Express the records from the line containing "You are a GUI" through the end of the records as a Markdown table with the columns Number and Text, numbering each line and skipping blank lines. Leave the pictures out of the table.

>> Begin Input material

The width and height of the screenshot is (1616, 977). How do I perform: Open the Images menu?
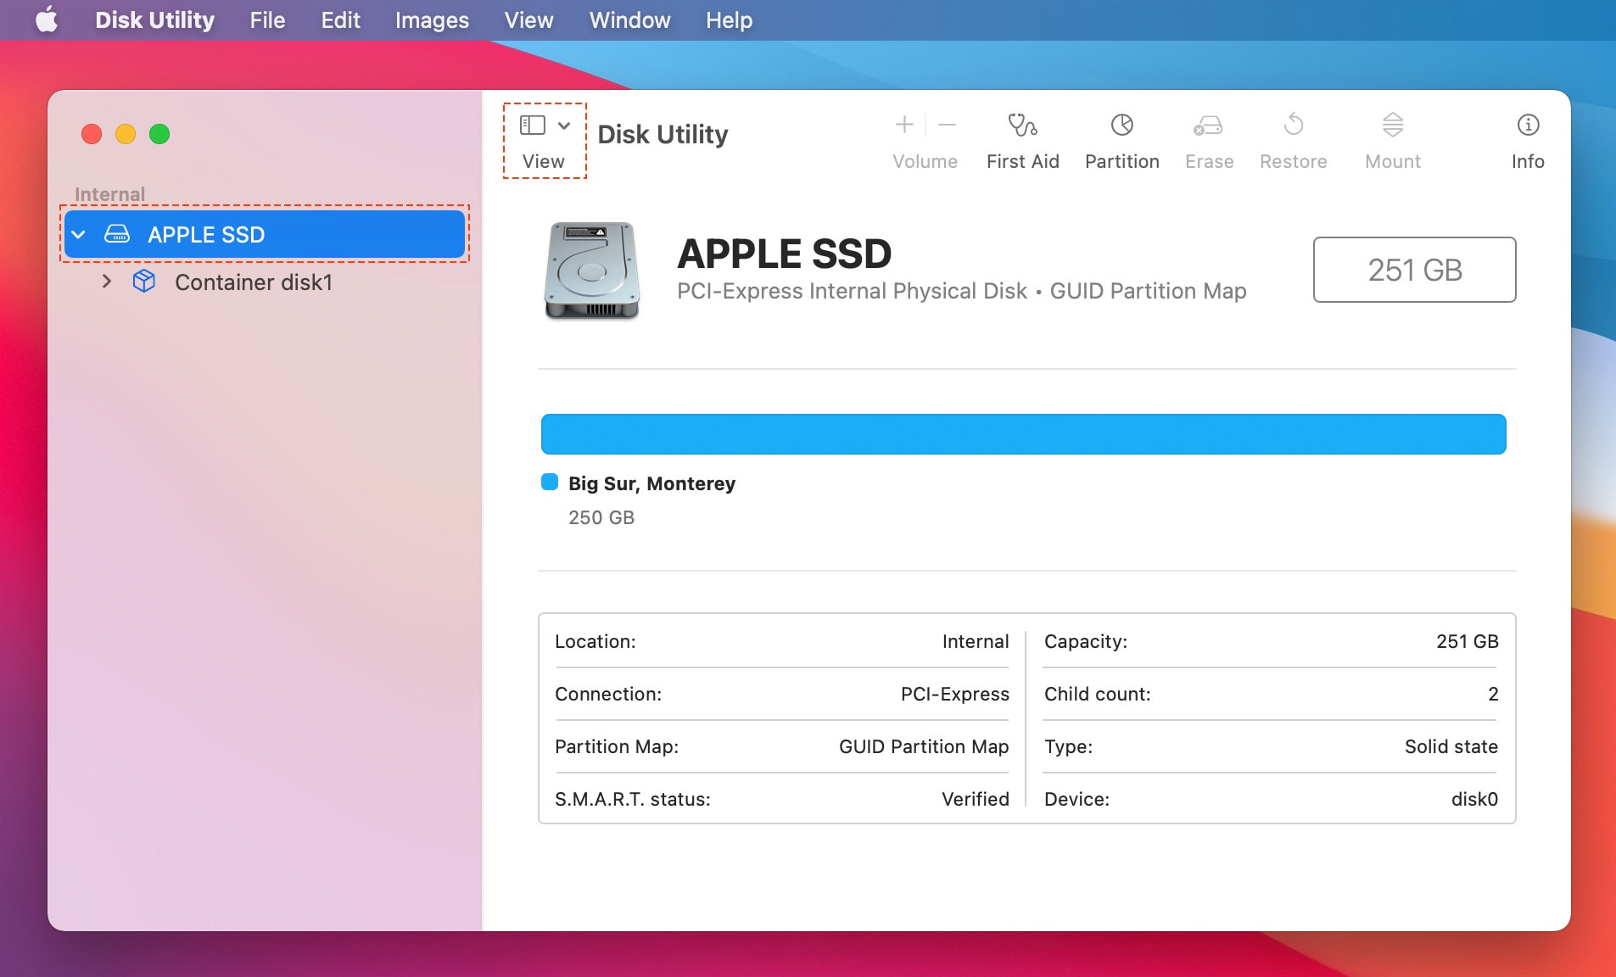[x=431, y=20]
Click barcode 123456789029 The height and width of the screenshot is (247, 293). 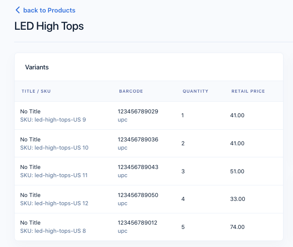click(x=138, y=112)
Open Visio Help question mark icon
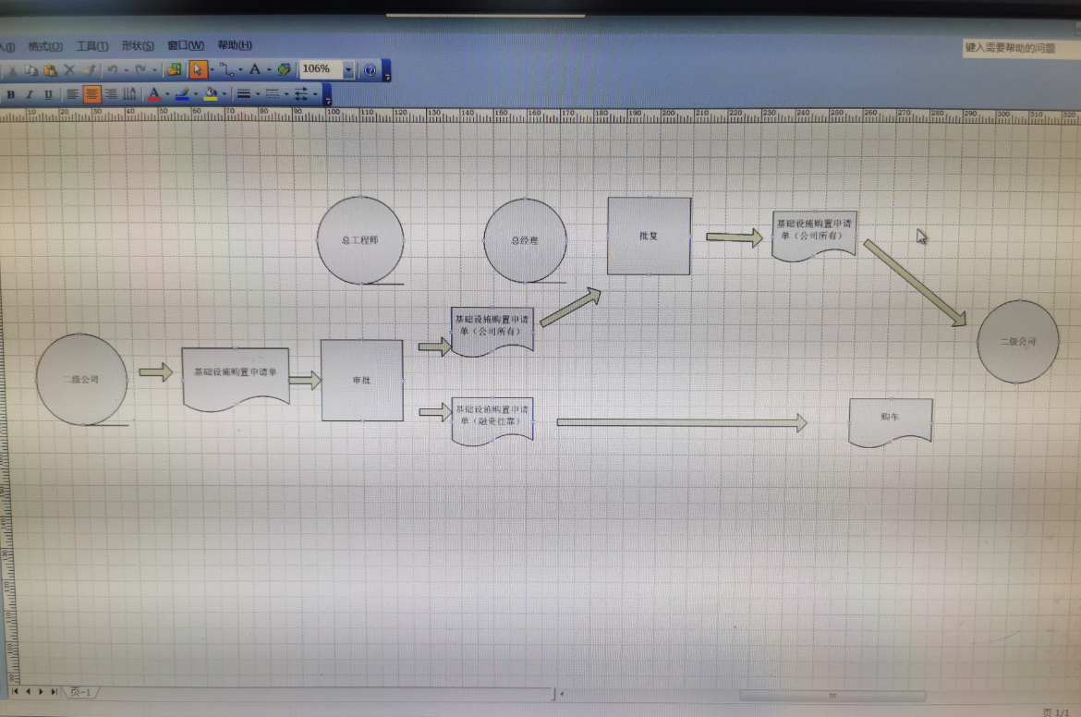The height and width of the screenshot is (717, 1081). [370, 69]
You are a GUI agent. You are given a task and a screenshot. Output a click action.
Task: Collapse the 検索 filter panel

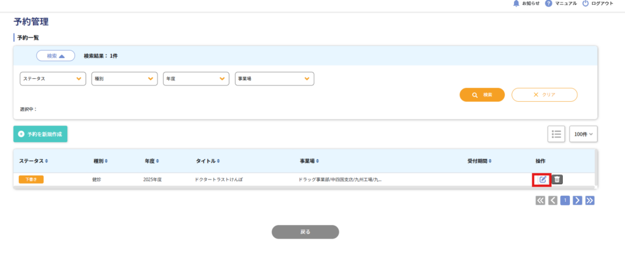coord(56,56)
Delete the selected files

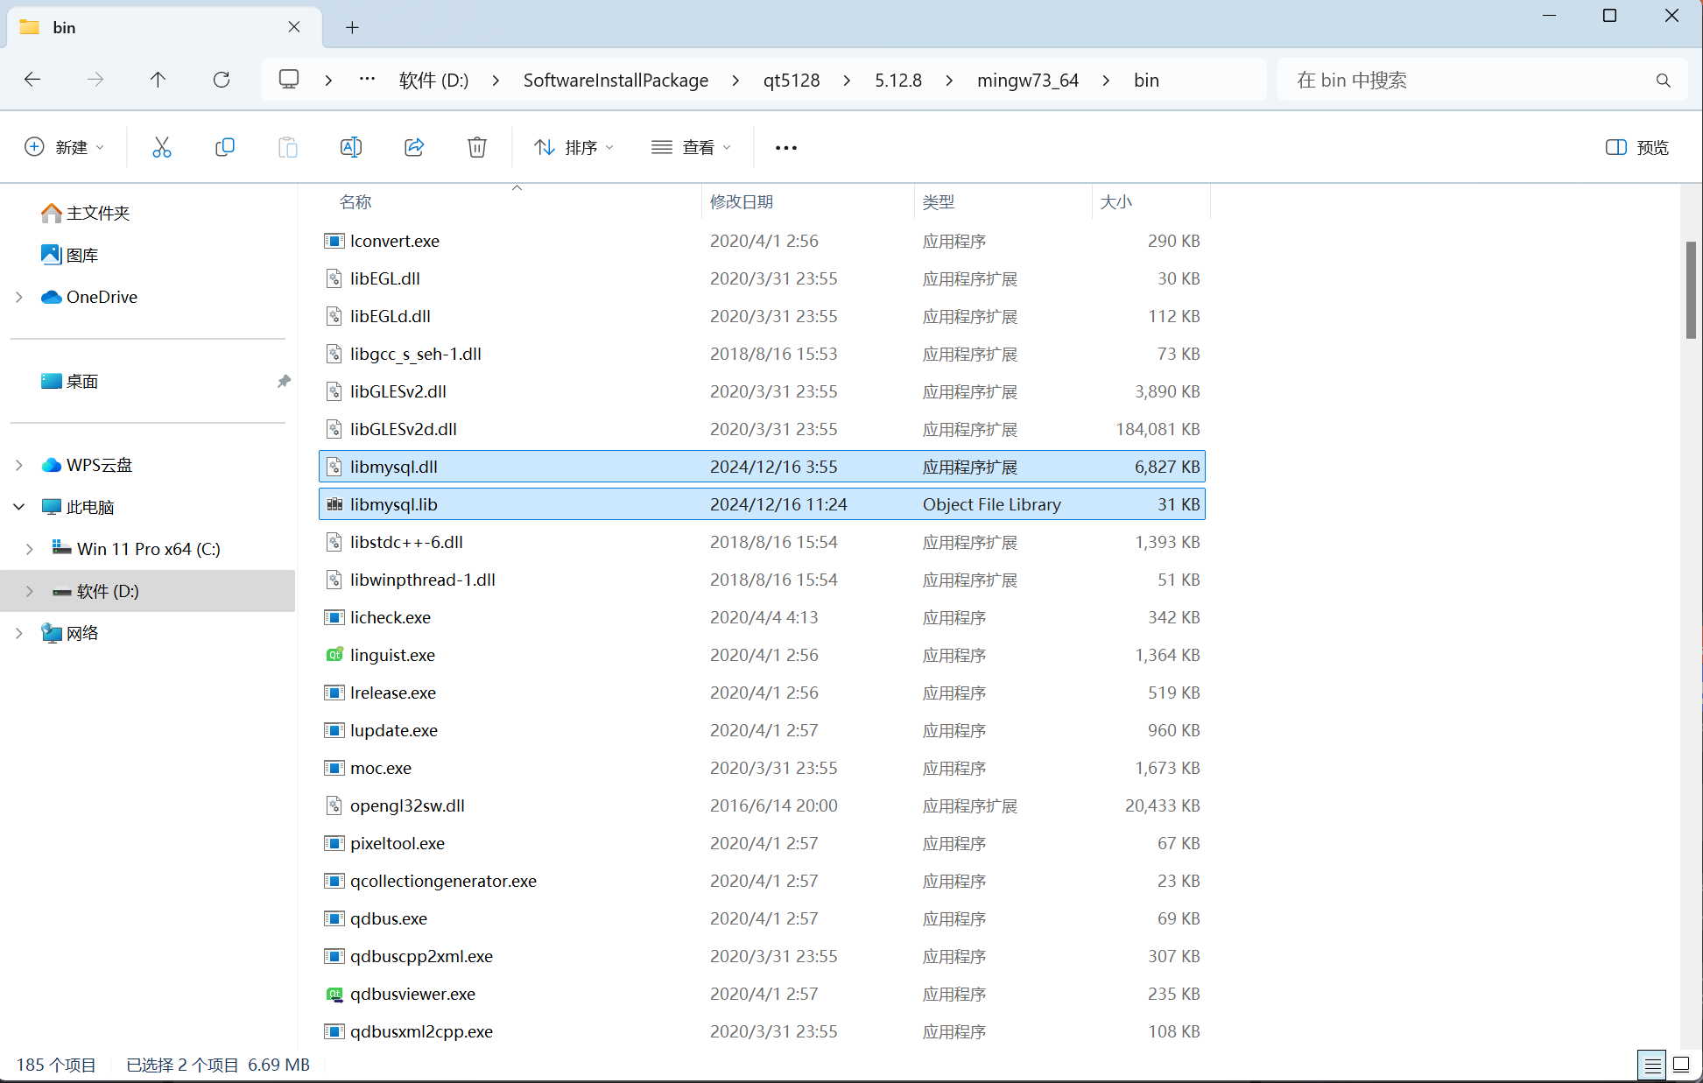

>> End Input material

*Result for this task:*
| Number | Text |
|---|---|
| 1 | You are a GUI agent. You are given a task and a screenshot. Output a click action. |
| 2 | Task: Collapse the 検索 filter panel |
| 3 | coord(56,56) |
| 4 | Delete the selected files |